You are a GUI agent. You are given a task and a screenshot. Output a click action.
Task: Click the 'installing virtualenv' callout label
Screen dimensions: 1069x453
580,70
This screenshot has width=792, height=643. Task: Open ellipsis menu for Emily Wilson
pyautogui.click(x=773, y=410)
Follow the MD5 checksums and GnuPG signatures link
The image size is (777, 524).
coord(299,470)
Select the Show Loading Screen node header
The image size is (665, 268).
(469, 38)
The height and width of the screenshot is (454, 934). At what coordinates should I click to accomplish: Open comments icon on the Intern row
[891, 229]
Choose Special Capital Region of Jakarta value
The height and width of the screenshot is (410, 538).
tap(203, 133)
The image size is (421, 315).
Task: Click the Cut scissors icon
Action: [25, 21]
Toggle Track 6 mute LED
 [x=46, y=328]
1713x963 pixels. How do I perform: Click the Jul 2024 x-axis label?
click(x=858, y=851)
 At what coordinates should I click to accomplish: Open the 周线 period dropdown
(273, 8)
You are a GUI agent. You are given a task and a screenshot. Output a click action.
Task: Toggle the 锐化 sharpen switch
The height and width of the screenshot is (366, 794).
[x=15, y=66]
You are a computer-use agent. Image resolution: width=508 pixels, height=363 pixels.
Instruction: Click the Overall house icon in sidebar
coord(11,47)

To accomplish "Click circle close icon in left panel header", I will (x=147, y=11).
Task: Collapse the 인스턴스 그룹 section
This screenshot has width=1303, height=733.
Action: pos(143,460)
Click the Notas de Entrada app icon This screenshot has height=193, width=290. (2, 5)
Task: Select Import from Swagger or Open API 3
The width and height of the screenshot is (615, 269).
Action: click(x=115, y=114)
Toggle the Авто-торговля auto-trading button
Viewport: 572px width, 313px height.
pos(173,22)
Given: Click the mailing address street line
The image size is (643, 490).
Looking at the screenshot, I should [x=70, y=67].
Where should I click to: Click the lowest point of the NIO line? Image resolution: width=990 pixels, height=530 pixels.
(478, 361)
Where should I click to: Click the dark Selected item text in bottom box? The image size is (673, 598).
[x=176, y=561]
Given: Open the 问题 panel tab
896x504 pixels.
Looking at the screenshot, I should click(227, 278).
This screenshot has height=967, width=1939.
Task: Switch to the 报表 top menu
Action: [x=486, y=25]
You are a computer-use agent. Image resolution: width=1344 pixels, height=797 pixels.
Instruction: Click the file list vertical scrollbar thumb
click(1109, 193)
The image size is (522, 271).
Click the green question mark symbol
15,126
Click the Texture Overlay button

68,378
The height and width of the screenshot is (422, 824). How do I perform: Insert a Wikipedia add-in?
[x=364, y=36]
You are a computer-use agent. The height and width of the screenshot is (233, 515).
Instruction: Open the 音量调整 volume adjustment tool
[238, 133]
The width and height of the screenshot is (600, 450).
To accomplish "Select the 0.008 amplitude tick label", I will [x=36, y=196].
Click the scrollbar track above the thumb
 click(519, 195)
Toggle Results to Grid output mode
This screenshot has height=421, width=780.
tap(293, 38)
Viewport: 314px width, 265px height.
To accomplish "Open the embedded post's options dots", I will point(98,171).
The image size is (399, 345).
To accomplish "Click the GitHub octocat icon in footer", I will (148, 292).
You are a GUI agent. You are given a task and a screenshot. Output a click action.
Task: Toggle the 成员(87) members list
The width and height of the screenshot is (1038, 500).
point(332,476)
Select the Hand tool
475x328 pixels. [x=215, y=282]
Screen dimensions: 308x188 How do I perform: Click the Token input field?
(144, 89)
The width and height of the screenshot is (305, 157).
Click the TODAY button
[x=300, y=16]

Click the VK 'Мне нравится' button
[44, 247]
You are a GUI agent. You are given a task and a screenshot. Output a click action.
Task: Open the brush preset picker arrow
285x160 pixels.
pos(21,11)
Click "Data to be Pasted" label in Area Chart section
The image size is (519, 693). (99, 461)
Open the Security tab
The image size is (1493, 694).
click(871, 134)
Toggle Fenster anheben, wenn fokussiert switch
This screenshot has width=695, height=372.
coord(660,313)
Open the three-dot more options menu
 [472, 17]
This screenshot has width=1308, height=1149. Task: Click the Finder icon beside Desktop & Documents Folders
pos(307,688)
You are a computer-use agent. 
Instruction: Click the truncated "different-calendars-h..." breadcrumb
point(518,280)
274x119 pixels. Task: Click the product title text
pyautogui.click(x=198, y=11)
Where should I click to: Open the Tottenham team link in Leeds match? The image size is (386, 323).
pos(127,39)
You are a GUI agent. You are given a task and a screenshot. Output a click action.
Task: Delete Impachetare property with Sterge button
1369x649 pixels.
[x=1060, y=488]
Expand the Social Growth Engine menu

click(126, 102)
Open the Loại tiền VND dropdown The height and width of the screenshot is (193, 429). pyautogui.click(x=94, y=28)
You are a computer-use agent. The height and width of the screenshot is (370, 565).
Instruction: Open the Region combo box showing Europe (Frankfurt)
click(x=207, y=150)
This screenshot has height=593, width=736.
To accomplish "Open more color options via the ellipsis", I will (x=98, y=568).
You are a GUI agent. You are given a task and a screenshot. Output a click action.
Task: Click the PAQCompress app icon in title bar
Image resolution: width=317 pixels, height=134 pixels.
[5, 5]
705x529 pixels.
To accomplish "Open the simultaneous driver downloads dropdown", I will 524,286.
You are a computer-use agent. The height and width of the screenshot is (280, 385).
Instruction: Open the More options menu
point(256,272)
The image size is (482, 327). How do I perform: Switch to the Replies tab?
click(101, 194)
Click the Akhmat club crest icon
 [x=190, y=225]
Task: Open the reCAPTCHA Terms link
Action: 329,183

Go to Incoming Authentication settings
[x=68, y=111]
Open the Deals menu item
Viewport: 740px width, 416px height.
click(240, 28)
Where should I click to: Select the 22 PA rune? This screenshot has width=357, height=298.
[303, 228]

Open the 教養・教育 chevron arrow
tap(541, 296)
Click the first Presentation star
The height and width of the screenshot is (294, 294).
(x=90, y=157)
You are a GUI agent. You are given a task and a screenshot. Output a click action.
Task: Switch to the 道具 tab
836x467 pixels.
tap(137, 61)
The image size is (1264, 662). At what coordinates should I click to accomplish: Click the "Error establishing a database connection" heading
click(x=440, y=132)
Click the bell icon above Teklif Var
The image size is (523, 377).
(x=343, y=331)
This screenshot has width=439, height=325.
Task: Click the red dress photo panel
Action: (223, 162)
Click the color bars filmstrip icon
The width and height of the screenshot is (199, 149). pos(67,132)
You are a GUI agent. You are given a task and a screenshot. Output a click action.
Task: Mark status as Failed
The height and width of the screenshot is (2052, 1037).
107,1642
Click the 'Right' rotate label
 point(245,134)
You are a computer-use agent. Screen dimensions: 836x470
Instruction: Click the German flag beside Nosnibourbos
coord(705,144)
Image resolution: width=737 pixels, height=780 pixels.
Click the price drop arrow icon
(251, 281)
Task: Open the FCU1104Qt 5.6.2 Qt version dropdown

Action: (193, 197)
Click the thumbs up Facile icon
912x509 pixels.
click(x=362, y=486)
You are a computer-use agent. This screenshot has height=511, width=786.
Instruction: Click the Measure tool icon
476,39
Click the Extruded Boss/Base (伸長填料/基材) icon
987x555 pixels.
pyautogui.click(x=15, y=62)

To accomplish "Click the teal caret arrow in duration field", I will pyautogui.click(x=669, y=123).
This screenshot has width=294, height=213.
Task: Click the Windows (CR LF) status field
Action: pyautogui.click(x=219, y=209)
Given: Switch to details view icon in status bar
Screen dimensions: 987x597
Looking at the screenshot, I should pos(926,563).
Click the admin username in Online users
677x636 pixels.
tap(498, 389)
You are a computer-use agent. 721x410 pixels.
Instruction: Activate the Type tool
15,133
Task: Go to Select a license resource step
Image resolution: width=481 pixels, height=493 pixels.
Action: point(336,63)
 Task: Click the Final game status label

- PROBLEM REQUIREMENTS:
Reproduce the rows word for word, from the line with "At what coordinates should I click to accomplish: Open the" up to and including the line with "Action: [x=486, y=25]".

- ANSWER TO THIS EXERCISE:
 At what coordinates should I click to accomplish: Open the 周线 period dropdown
(273, 8)
You are a GUI agent. You are given a task and a screenshot. Output a click action.
Task: Toggle the 锐化 sharpen switch
The height and width of the screenshot is (366, 794).
[x=15, y=66]
You are a computer-use agent. Image resolution: width=508 pixels, height=363 pixels.
Instruction: Click the Overall house icon in sidebar
coord(11,47)

To accomplish "Click circle close icon in left panel header", I will (x=147, y=11).
Task: Collapse the 인스턴스 그룹 section
This screenshot has width=1303, height=733.
Action: pos(143,460)
Click the Notas de Entrada app icon This screenshot has height=193, width=290. (2, 5)
Task: Select Import from Swagger or Open API 3
The width and height of the screenshot is (615, 269).
Action: click(x=115, y=114)
Toggle the Авто-торговля auto-trading button
Viewport: 572px width, 313px height.
pos(173,22)
Given: Click the mailing address street line
The image size is (643, 490).
Looking at the screenshot, I should [x=70, y=67].
Where should I click to: Click the lowest point of the NIO line? Image resolution: width=990 pixels, height=530 pixels.
(478, 361)
Where should I click to: Click the dark Selected item text in bottom box? The image size is (673, 598).
[x=176, y=561]
Given: Open the 问题 panel tab
896x504 pixels.
Looking at the screenshot, I should click(227, 278).
This screenshot has height=967, width=1939.
Task: Switch to the 报表 top menu
Action: [x=486, y=25]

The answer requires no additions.